派遣対象には、塾講師や退職後の元教員だけでなく、教員免許を持ちながら企業など別の職場で働く人材も含める。教員養成課程を持つ大学などが中心となり、事前に人材を登録。都道府県や政令市単位で必要な学校に派遣する仕組みとする方向だ。
「免許持ってるのに活かせてない人は多い」
「教員の長時間労働を減らすには人員補充が不可欠」
「塾講師なら教える力はあるが学校運営に馴染めるか心配」
「教員不足は採用枠や待遇改善も同時にやらないと」
「急な欠員にすぐ対応できる体制は必要だ」
採用難が背景、倍率は過去最低
公立学校の教員採用試験倍率は2000年度の13.3倍をピークに低下を続け、2024年度には過去最低の3.2倍にまで落ち込んだ。これに伴い、採用試験に不合格となった教員志望者が、非正規の臨時教員として経験を積みながら再挑戦するケースが減少。臨時教員の確保が一層難しくなっている。
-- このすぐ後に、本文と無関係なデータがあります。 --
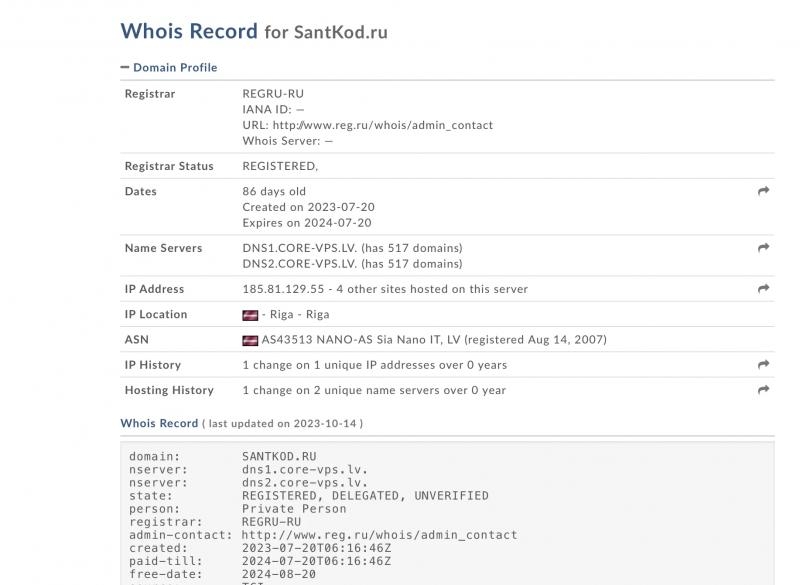800x585 pixels.
Task: Click the flag icon in the ASN row
Action: click(250, 340)
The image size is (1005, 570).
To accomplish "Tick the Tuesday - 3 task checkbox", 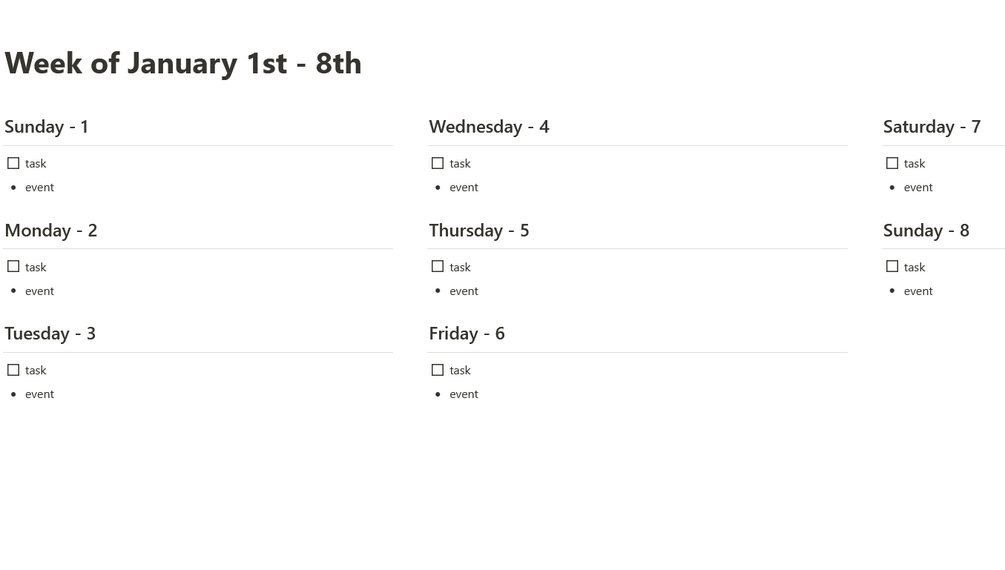I will point(13,370).
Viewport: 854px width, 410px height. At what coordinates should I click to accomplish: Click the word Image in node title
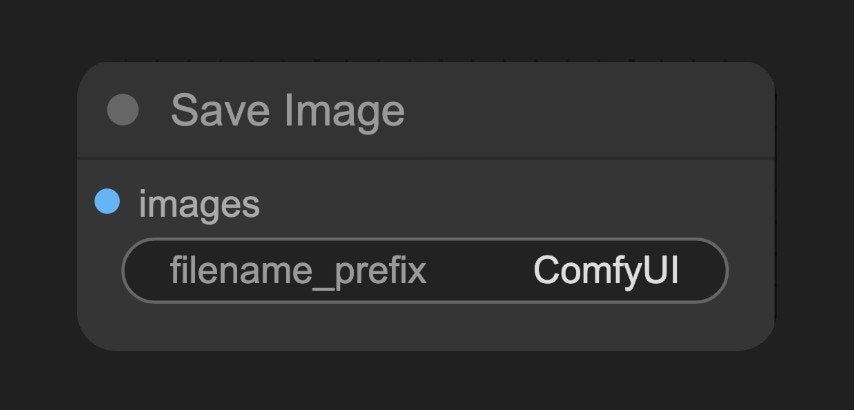click(x=344, y=113)
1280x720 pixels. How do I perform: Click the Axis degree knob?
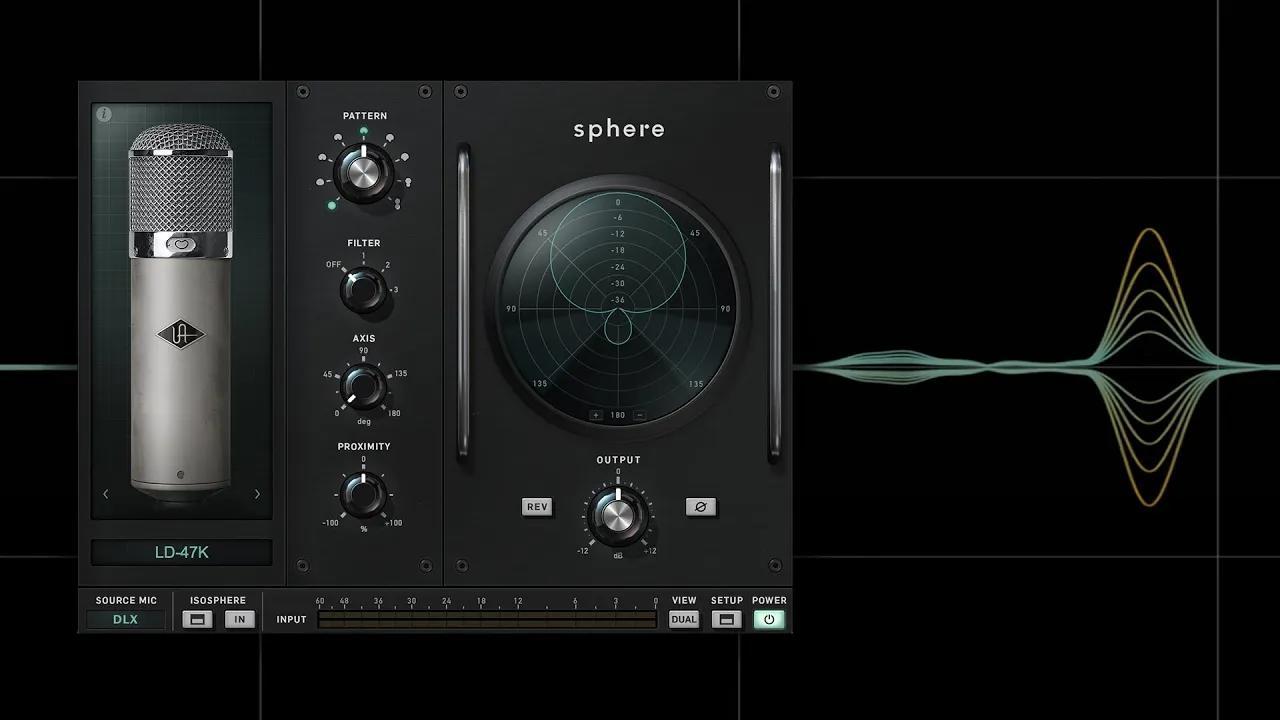363,386
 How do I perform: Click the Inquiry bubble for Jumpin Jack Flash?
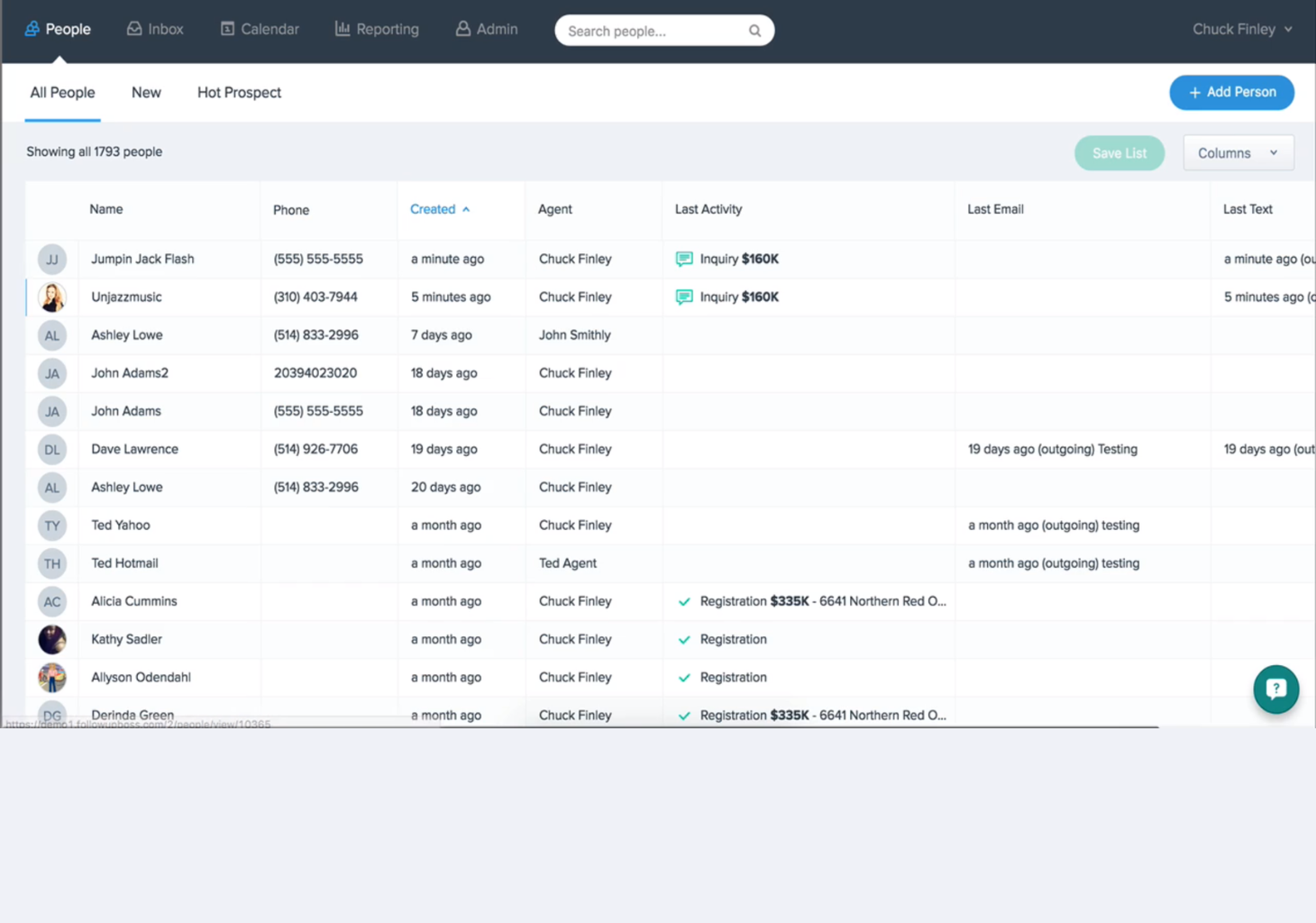(685, 259)
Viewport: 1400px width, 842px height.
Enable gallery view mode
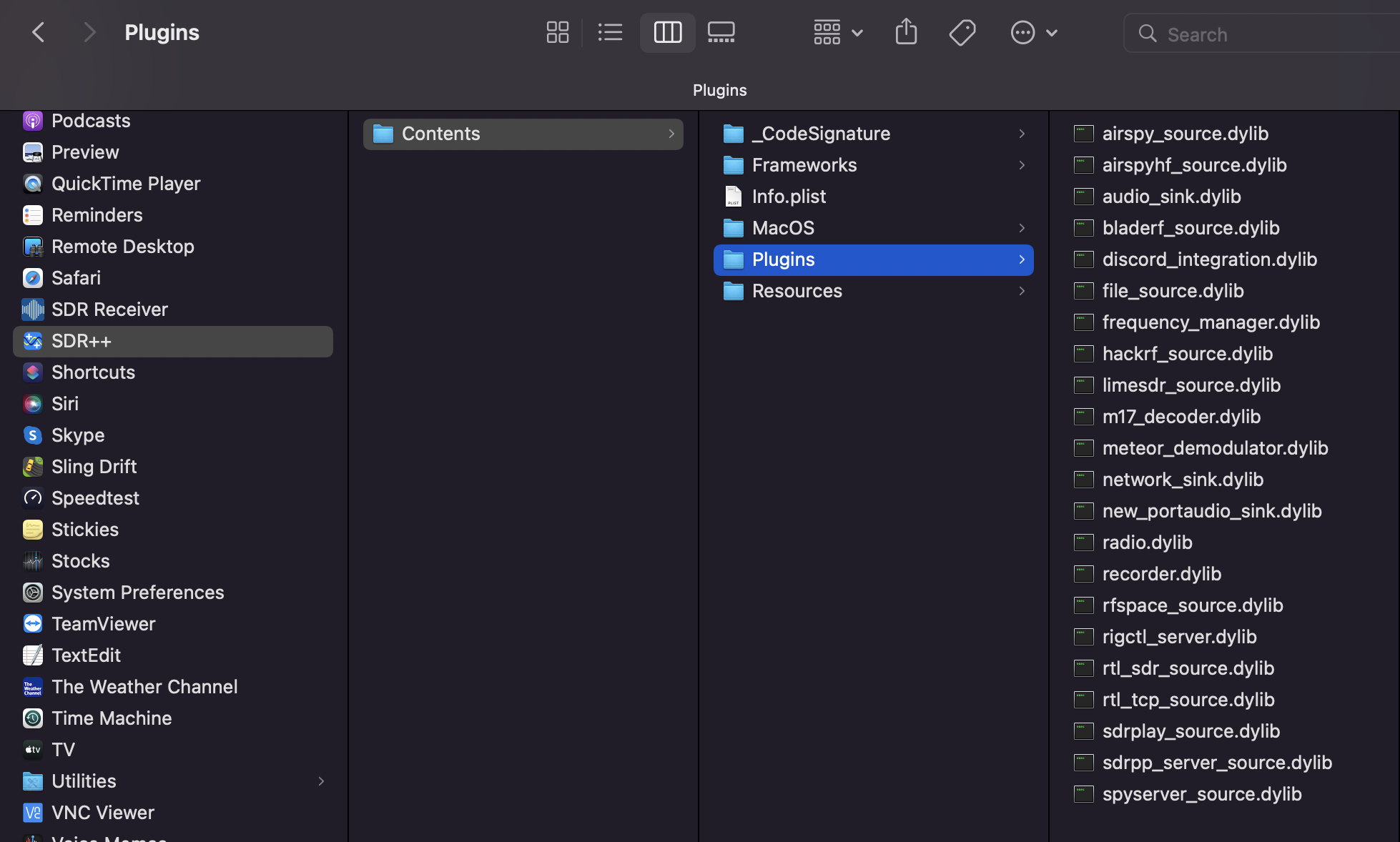(x=721, y=32)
産休・育休取得者が増えている中で欠員が埋まらなければ、残る教員の業務負担が急増し、長時間労働や過労リスクの高まりにつながる。このため、文科省は臨時教員派遣によって現場の負担を軽減し、教育の質を維持する狙いだ。
英国の仕組みを参考に
今回のモデル事業は、英国の「サプライティーチャー」制度を参考にしている。これは地方政府や民間企業が事前登録した人材を代理教員として学校に派遣する仕組みで、急な欠員にも柔軟に対応できるとされる。
文科省は、日本版制度の導入にあたり、モデル事業を通じて課題を洗い出す方針。派遣人材の研修方法や契約形態、給与水準、派遣期間の長短など、制度運用に不可欠な条件を詰めるとみられる。
課題は即戦力化と職場適応
一方で、臨時教員として派遣される人材が即戦力として機能できるかは課題だ。塾講師や企業勤務経験者は指導力に優れる一方で、学校特有の行事運営や学年経営、保護者対応などの業務に慣れていないケースもある。こうした業務の習熟をどう支えるかが制度定着の鍵となる。
また、派遣人材の確保には待遇改善も不可欠だとの声も強い。特に短期契約の場合、安定的な収入が見込めないことから、優秀な人材が集まりにくい懸念がある。教育現場からは「制度導入と同時に、教員全体の処遇改善や採用枠拡大にも取り組むべきだ」との指摘も出ている。
文科省は、臨時教員派遣制度を新たな人材確保策の一つとして位置付けつつ、長期的には教員志望者の増加や採用倍率回復を目指す考えだ。制度がうまく機能すれば、急な欠員が生じても授業の質を落とさず、現場教員の負担軽減につながると期待されている。